Prior to 1961, public performance of Irish traditional music in Galway took place primarily in the form of céilís in large dancehalls — namely in the Hangar, the Commercial and the Astaire. These were enormously popular — remember the hundreds of bicycles parked outside the Hangar on a Sunday night — but they began to go out of fashion in the sixties and were regarded as old fashioned and backward.
Singing and music in pubs was generally frowned on, and if you sang you were likely to be thrown out. There were two exceptions to this, Cullen’s Bar in Forster Street and the Eagle Bar at the corner of William Street West and Henry Street. The owners, Martin Forde and Larry Cullen had an affinity with traditional music and musicians, but the sessions were intermittent and semi-private. In the Eagle, the recently formed (1956 ) branch of Comhaltas Ceoltóirí met and the Loch Lurgan Céilí Band used to rehearse.
In December 1961, Dick Byrne convinced his pal, Joe Hegarty of the Enda Hotel, of the possibility of hosting a music session there. He played the first night on his own, but it was a big success and soon he was joined by other musicians and the sessions became regular and popular. Dick and Joe and a few friends converted an old carriage house behind the hotel into a dedicated venue, The Fo’Castle Folk Club. It opened in 1963 and became nationally important as a venue. Festy Conlon and May Standún from Spiddal were regular performers and among the visitors who played there were the Dubliners, The Clancy Brothers, Paul Simon and Ramblin’ Jack Elliott. Three years later, Seán Tyrrell and his fellow students, Jack Geary, Seán Conroy and Johnny Mulhern took over the gig from Dick.
The club became a stepping stone for the emergence of a number of important groups and musical careers. One of those was Sweeney’s Men comprising local man Joe Dolan, Andy Irvine and Johnny Moynihan who ‘helped define a new identity and pride for traditional music and had a major influence on the make-up of future groups such as Planxty, De Danann and the Bothy Band’.
Galway’s first regular traditional music session in a pub grew out of the Comhaltas meetings in the Eagle Bar. Pádraig Ó Carra was the founder and he was joined by Eamonn and Martin Rabbitte on fiddle and banjo, Dick Byrne as singer, Jimmy Cummins was on accordion and Eddie Maloney’s tin whistle playing was often the highlight.
The first Galway pub that had regular sessions at which the musicians were paid was O’Reilly’s in Forster Street. Eddie Maloney played at the first gigs, as did Vincent Keegan on accordion and a teenage Frankie Gavin on piano. The music initially took place in the front bar but as they drew big crowds, they moved into the larger back section of the pub. The overflow from O’Reilly’s rekindled music in Cullen’s Bar across the street. Mrs Cullen became a kind of patron of the arts in creating an atmosphere of celebration of music and culture, of socialising, transmission and sharing.
In the 1970s, the Cellar on Eglinton Street became another thriving live music pub. Out of sessions here, Mickey Finn, a fiddle player with an innovative style teamed up with Terry Smith, a guitar player and singer from Dublin and also a flute player from Roscommon named Mick Treacy to form a very exciting band named Dickler Fitz.
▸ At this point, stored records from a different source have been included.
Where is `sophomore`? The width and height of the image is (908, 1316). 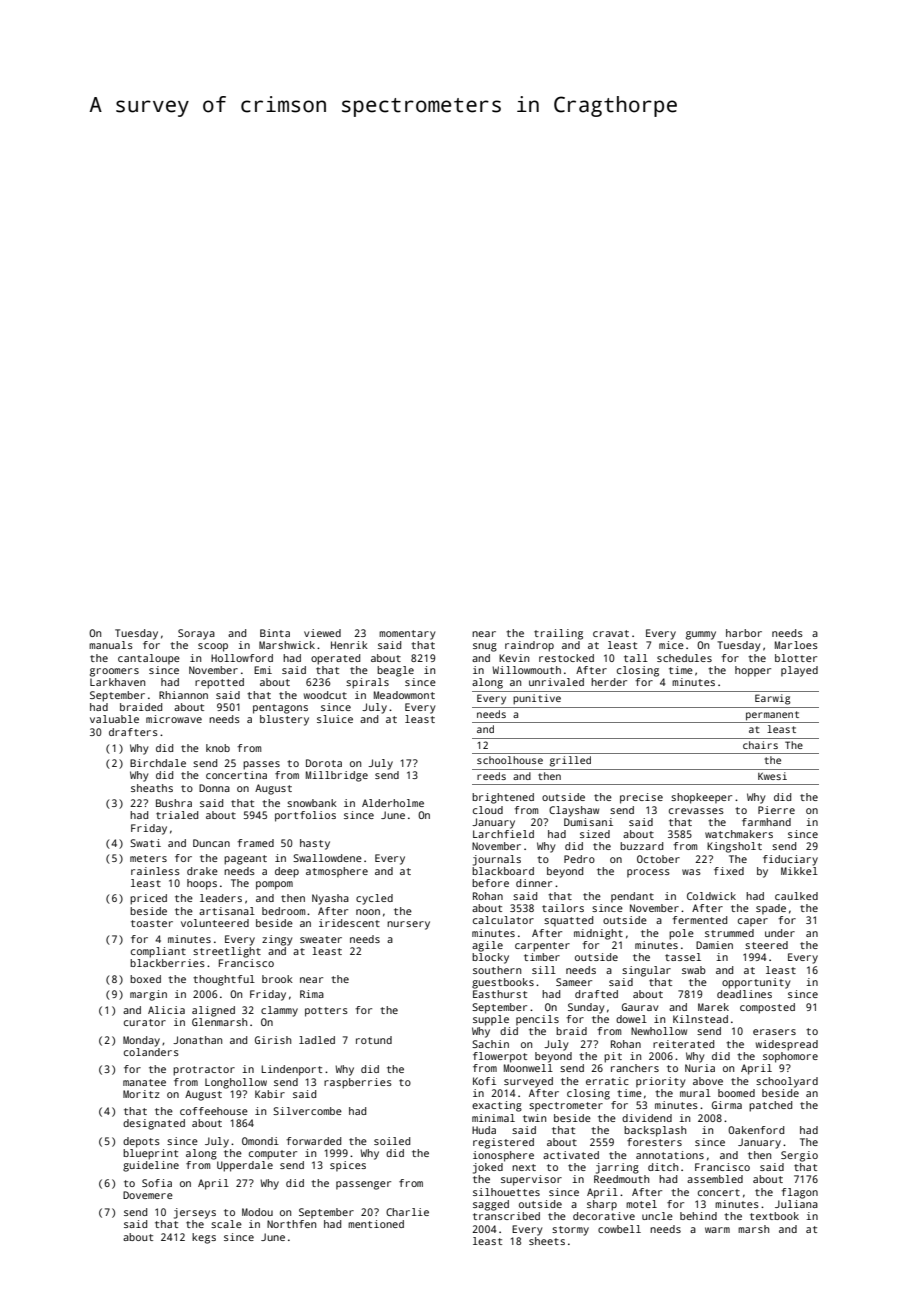 sophomore is located at coordinates (790, 1057).
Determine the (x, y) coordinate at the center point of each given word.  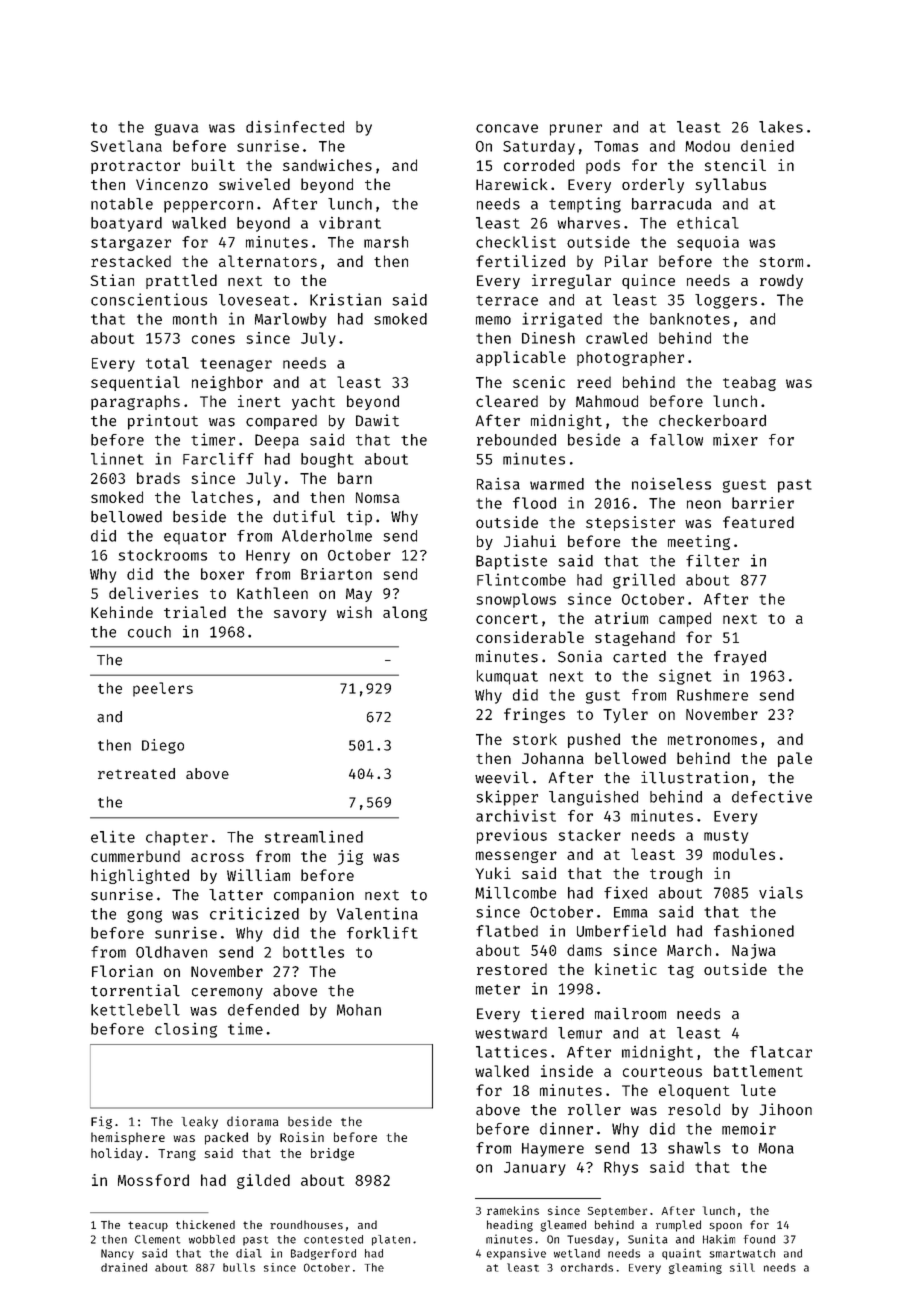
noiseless (671, 484)
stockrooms (162, 555)
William (258, 875)
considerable (530, 637)
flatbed (507, 931)
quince (648, 281)
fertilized (520, 261)
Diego (163, 746)
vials (781, 892)
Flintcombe (521, 579)
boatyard (126, 224)
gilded (263, 1181)
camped (685, 619)
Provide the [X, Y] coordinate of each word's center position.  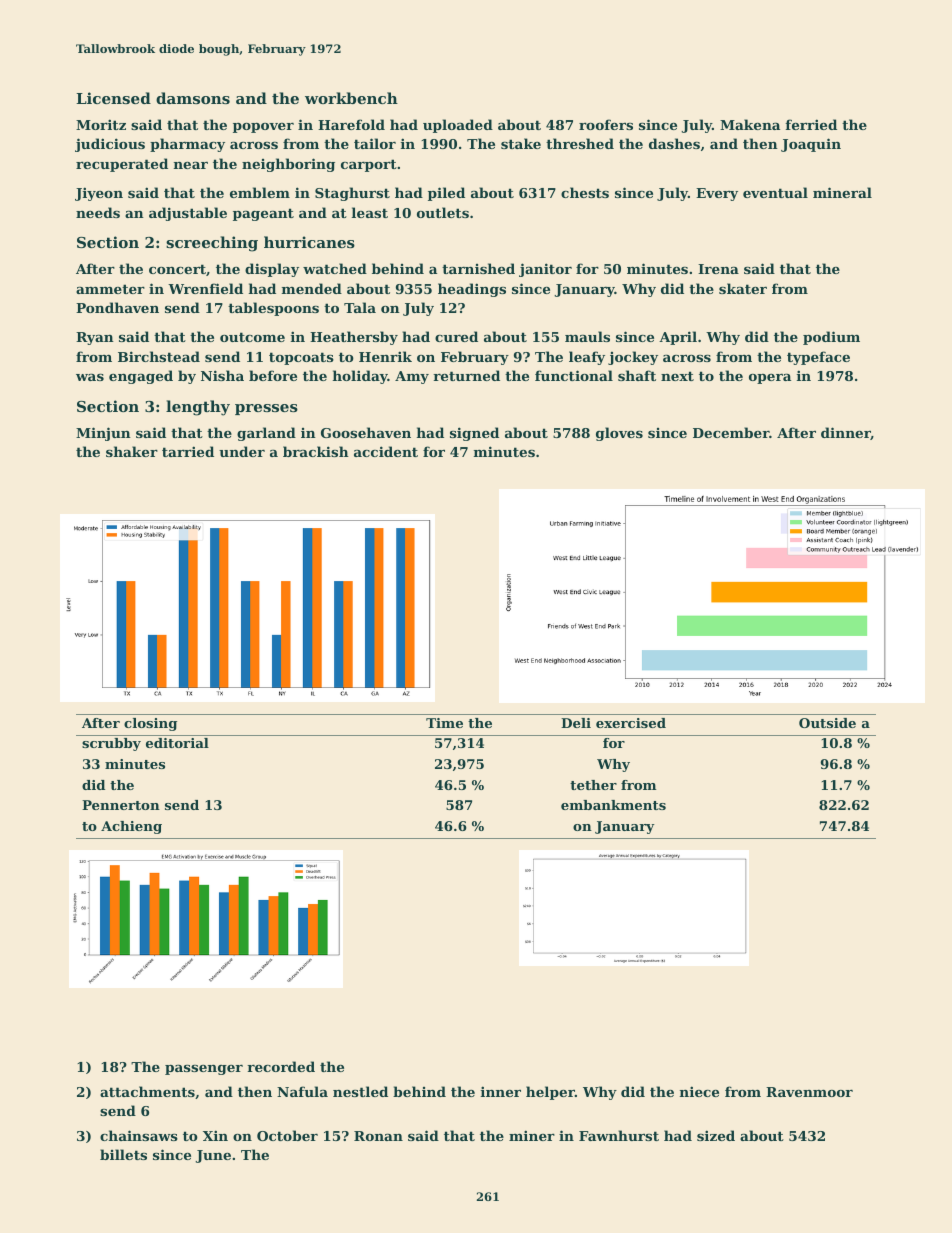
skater [743, 288]
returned [466, 375]
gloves [619, 434]
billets [123, 1154]
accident [386, 451]
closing [150, 724]
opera [770, 379]
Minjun [103, 434]
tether [593, 785]
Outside [827, 723]
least [370, 212]
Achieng [131, 827]
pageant [263, 214]
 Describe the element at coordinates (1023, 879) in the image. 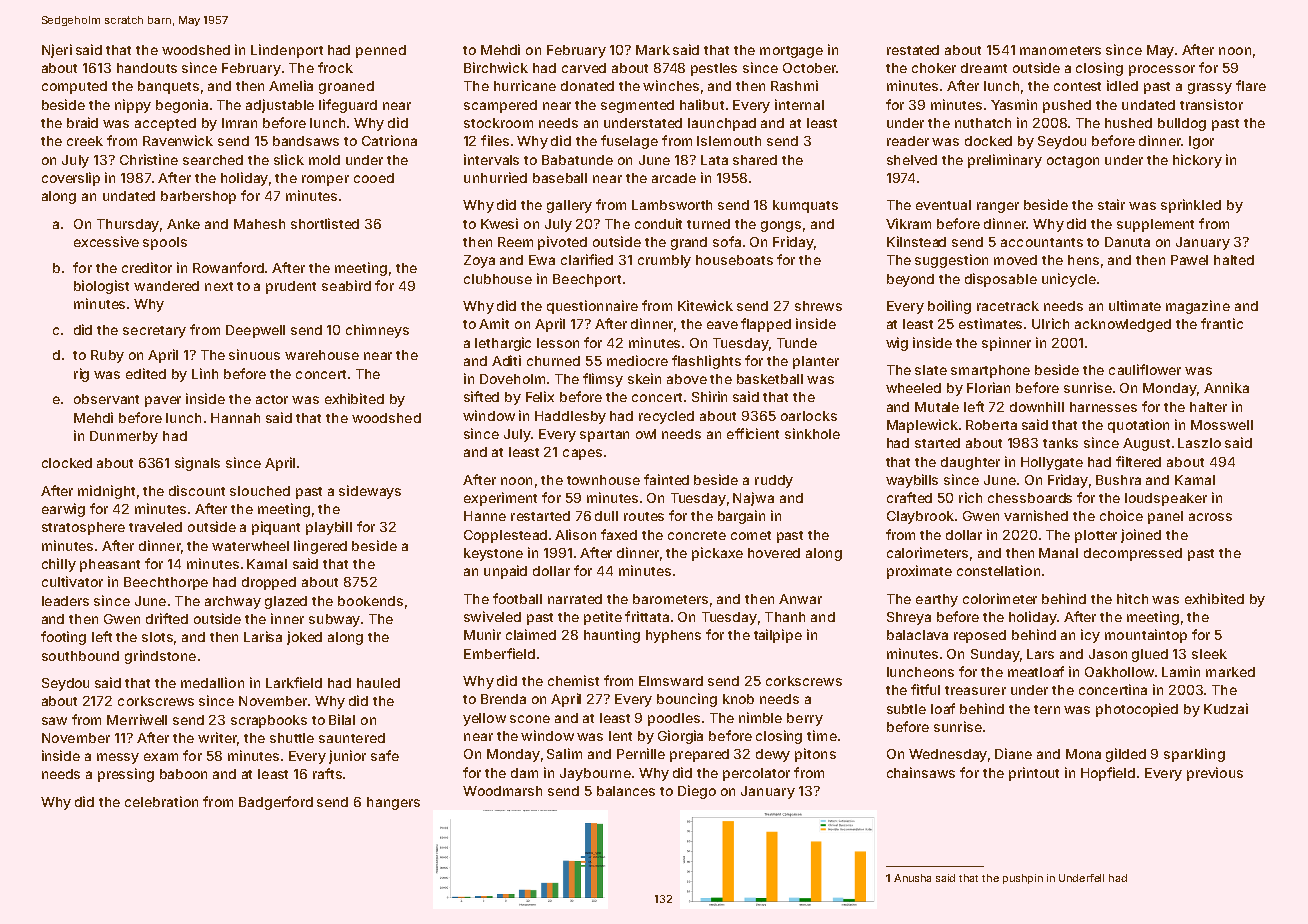

I see `pushpin` at that location.
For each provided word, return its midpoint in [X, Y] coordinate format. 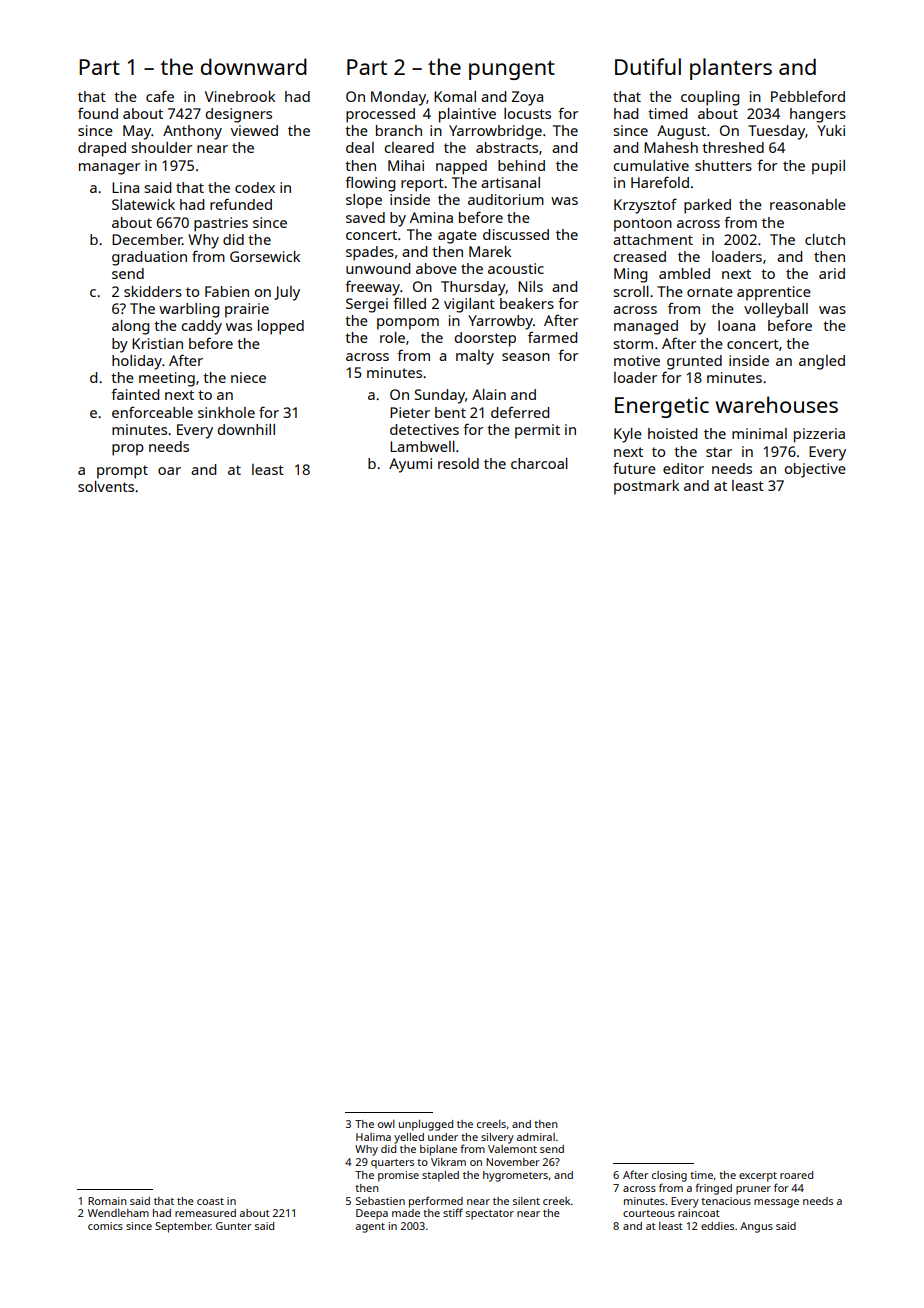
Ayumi [410, 465]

Alec Finn and Frankie Gavin joined them before going on to form their own ground-breaking group called De Danann. Frankie Gavin, Alec Finn, Charlie Piggott and Johnny ‘Ringo’ McDonagh’s first public performance was as Ceoltóirí UCG (they later changed the name to De Danann ) when they played in the Aula Maxima in the college together with Ceoltóirí Laighean. The concert was organised by a student named Ollie Jennings who, because of his enjoyment of traditional music in Galway, started putting on gigs in the city which eventually, in 1978, became the Galway Arts Festival.
Between 1960 and 1979, traditional music making in Galway experienced major changes. The 1960s saw the emergence of a session scene which thrived here in the 1970s and transitioned from a semi-private non-commercial scene to regular co-existing commercial and non-commercial sessions. This atmosphere enabled the transmission, revitalisation and popularisation of Irish traditional music on a local level. It provided a creative space that facilitated musical innovation. Irish traditional music making was a major factor in Galway’s development into a cultural city.
All of the above is taken from a wonderful article written by Anna Falkenau in an impressive new book entitled Hardiman and Beyond, The Arts & Culture of Galway since 1820 edited by John Cunningham and Ciaran McDonough and published by Arden Publishing. It is a series of explorations and reflections on cultural and artistic endeavour since 1820, the work of 50 writers and oral informants. It is profusely illustrated as our photographs show; the first is of Sweeney’s Men taken in the Fo’Castle in Dominick Street in 1966, the second is of the above-mentioned Terry Smith and Mickey Finn and dates from 1976. The book is priced at €45, is available in good bookshops and is very highly recommended.